* Provided data *
•••

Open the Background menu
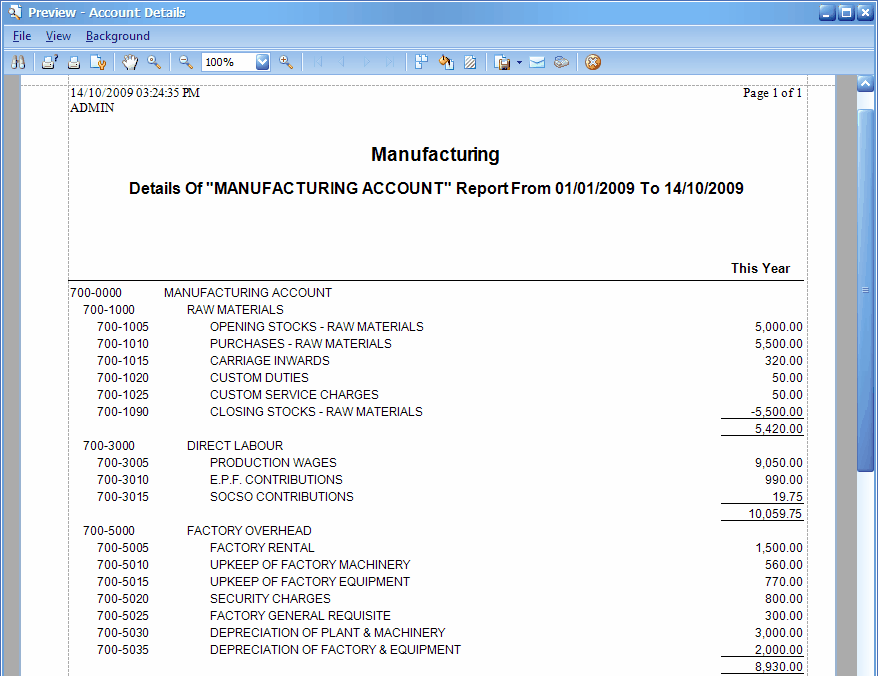 coord(117,35)
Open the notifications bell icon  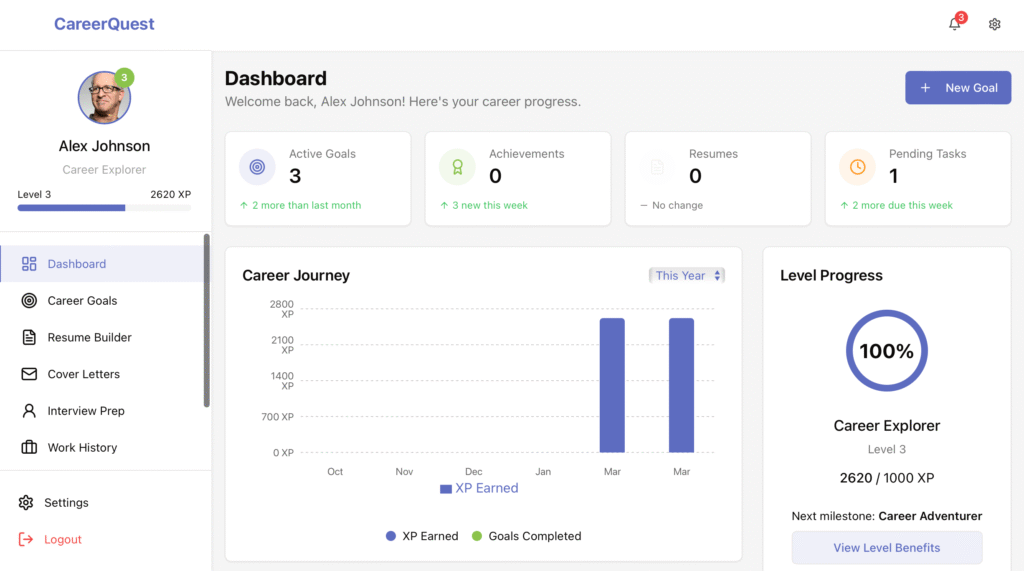pyautogui.click(x=954, y=25)
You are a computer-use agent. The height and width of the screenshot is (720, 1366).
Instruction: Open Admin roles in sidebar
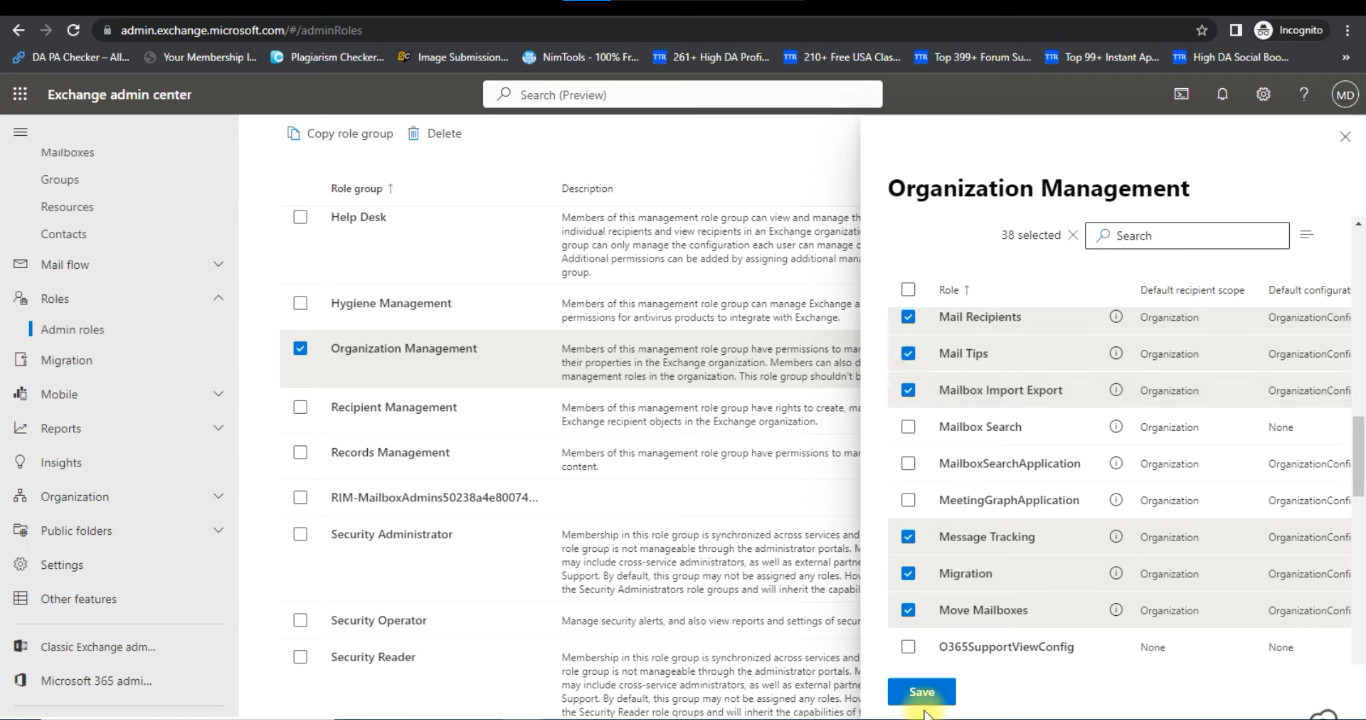[72, 329]
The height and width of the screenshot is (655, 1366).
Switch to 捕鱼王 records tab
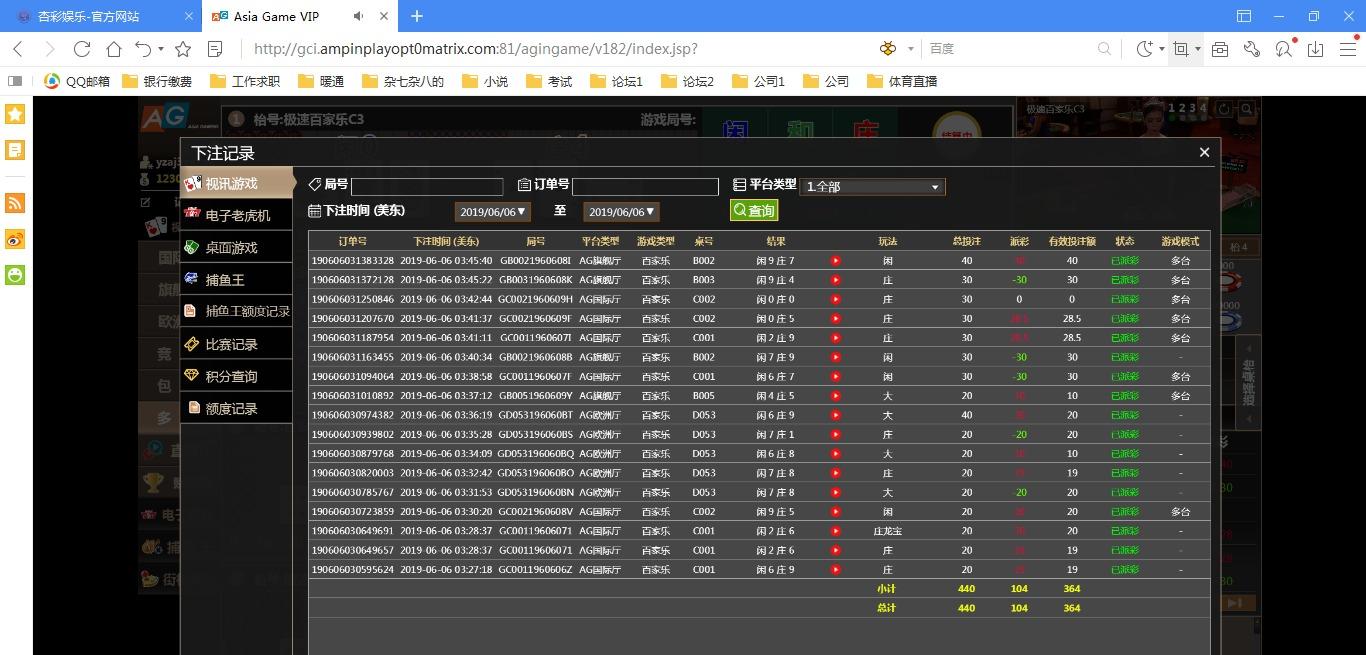click(x=225, y=280)
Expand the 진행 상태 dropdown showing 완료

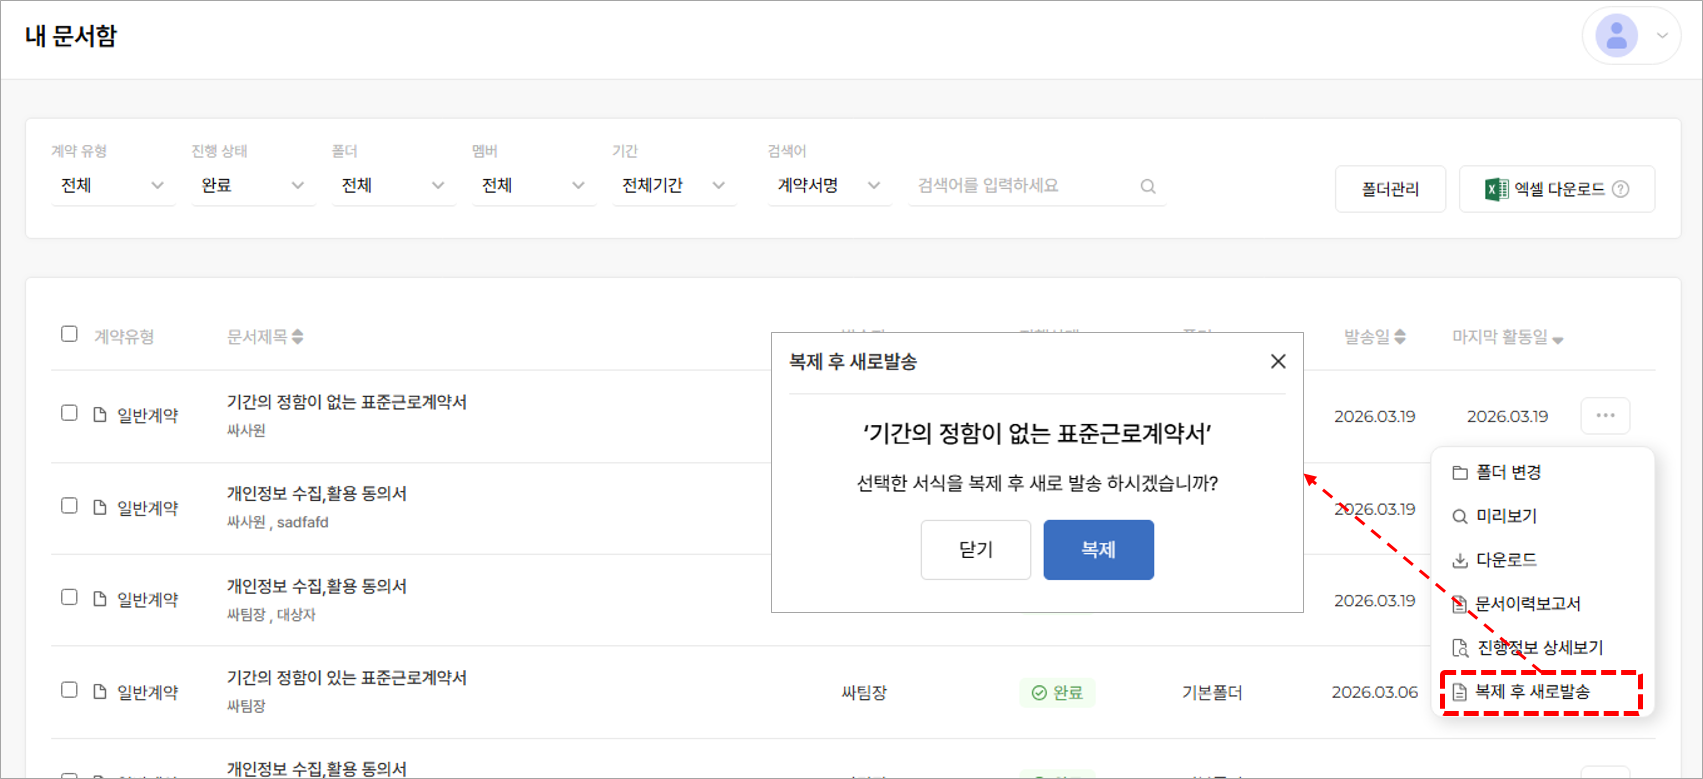tap(252, 186)
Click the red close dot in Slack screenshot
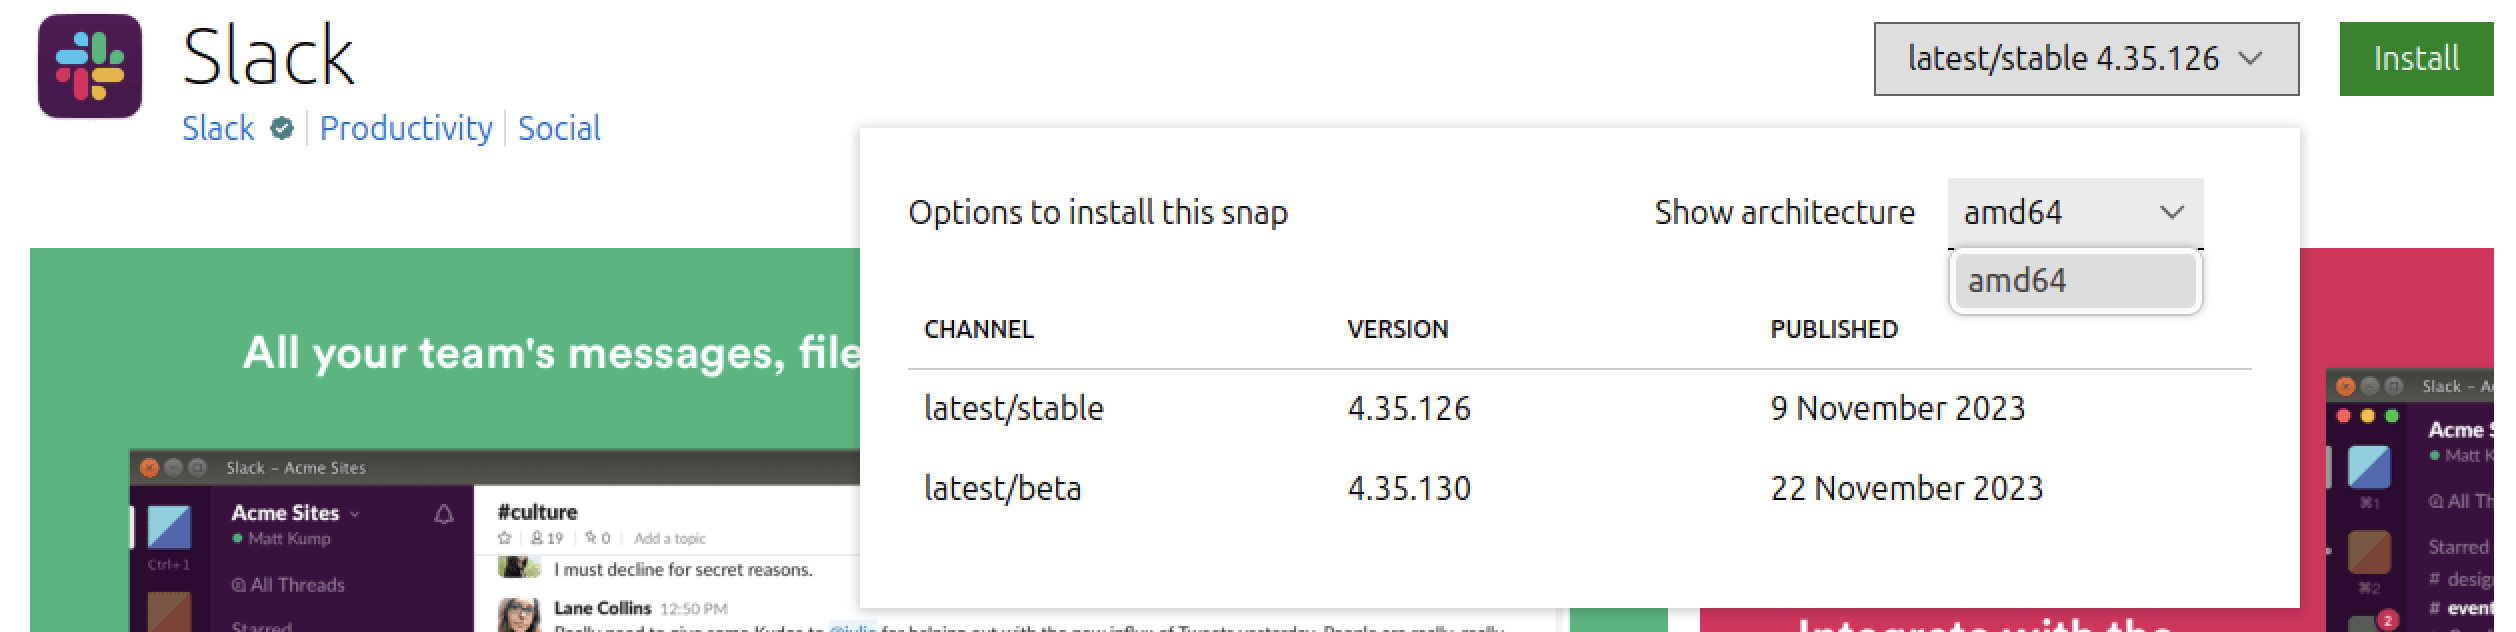Screen dimensions: 2516x632 149,467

•••

Lines containing the string "height" are the ones to copy from the entries above.

You are a computer-use agent. The height and width of the screenshot is (720, 1366).
The height and width of the screenshot is (655, 1366).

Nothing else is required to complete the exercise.